▶ THE EXERCISE
Copy every line of the data below that contains the word "name", and match the case exactly.

#### GIVEN DATA

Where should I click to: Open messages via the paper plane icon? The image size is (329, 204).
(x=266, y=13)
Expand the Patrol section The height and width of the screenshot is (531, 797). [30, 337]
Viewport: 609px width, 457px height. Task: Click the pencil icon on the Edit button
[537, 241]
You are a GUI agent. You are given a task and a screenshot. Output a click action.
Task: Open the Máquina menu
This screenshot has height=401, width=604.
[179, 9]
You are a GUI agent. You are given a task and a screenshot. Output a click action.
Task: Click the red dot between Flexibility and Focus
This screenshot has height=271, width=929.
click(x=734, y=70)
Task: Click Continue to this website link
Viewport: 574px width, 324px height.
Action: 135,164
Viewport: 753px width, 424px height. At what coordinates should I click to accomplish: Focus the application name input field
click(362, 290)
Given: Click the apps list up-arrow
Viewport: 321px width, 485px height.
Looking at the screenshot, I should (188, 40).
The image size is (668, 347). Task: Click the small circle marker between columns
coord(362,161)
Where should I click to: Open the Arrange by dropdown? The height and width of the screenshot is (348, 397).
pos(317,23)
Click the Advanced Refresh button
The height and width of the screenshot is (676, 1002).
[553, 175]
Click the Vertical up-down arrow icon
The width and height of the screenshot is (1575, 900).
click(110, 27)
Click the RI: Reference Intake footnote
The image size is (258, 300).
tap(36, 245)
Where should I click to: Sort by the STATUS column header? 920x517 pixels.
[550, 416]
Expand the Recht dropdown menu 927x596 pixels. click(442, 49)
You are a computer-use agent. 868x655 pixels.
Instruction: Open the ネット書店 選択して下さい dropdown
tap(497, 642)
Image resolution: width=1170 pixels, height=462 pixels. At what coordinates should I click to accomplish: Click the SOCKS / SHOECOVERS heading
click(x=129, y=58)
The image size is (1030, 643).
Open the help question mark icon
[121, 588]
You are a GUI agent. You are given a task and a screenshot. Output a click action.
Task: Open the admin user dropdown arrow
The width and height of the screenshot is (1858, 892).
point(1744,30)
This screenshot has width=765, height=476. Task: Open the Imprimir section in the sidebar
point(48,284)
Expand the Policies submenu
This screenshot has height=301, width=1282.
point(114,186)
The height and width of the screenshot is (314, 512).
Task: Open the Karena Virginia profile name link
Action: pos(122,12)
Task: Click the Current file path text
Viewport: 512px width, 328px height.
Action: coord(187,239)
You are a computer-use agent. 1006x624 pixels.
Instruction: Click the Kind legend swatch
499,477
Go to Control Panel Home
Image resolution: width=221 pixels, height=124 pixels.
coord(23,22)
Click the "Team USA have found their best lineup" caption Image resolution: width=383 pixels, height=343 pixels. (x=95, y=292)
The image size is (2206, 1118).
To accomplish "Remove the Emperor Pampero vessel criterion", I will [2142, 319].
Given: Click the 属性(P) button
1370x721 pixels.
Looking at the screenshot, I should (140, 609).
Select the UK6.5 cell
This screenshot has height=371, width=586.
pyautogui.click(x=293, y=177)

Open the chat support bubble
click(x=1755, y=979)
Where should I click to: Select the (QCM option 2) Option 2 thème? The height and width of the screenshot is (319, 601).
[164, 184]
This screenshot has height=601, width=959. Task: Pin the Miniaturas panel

########

▶ TASK SOLUTION
Viewport: 753px width, 424px height. At what coordinates should I click to accomplish: Focus the application name input field
Task: Open the Karena Virginia profile name link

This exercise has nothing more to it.